3. Speed counts – but accuracy matters more

Retail is all about speed. Stock runs out, trends change overnight, and if you hesitate, you’re left behind. Crisis comms carries the same urgency. The quicker you can reassure people, the less chance misinformation has to take hold.

Social media is both the best and riskiest tool here. It lets you speak to thousands instantly, but if you post too quickly without thinking it through, you risk adding confusion to an already tense situation. 

The golden rule: move fast, but make sure the facts are right and the tone is measured.

4. Always plan ahead

You can’t predict every problem, but you can prepare for how you’ll handle them.

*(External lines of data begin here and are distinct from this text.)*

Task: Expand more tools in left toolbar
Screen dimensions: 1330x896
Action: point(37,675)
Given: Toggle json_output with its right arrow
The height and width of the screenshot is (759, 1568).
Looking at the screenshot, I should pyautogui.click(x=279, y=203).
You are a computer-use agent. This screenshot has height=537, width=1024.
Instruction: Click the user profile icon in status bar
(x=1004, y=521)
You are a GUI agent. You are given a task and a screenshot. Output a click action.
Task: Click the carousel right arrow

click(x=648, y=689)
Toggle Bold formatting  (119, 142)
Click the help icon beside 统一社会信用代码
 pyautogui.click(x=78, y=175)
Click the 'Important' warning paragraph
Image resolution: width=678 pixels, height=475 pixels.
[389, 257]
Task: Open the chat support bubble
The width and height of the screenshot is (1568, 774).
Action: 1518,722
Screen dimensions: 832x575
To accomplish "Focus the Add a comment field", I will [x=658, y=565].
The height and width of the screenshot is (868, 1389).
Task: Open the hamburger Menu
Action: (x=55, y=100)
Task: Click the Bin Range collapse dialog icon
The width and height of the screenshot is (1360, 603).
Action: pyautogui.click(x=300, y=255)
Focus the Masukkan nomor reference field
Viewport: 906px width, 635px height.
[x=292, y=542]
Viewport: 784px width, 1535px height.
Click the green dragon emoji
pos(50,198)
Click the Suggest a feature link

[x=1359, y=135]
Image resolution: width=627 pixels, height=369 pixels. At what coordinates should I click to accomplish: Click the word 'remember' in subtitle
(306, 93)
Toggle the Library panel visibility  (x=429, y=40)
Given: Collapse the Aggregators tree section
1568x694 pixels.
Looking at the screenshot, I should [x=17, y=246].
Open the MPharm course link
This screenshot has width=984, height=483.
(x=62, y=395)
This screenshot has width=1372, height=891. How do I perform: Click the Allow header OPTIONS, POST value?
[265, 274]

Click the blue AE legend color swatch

A good plan maps out every scenario – from supply issues to cyber breaches – and sets out who does what. That includes:

  • Key contacts – your chain of sign-offs, from legal to HR
  • Impact scenarios – what could realistically happen, inside and outside the business
  • Action plans – how to respond proactively vs reactively
  • Approval chains – so you don’t waste time debating when minutes matter
  • Pre-approved statements – templates ready to adapt in a hurry

I often joke about my middle name being “worst case scenario” – but honestly, that mindset is part of the job… am I a doomsayer? But you really do need to think ahead. A plan is like a retail calendar: not glamorous, but essential to staying on track when the pressure’s on.

The takeaway

Crisis comms in retail isn’t just about putting out fires. It’s about protecting the reputation and customer base you’ve worked hard to build, keeping your response human and credible, and being prepared for the unexpected.

Customers won’t just remember the issue that caused a crisis – they’ll remember how the brand made them feel throughout it. Get it right, and you keep their loyalty. Get it wrong, and they’ll take their shopping bags elsewhere.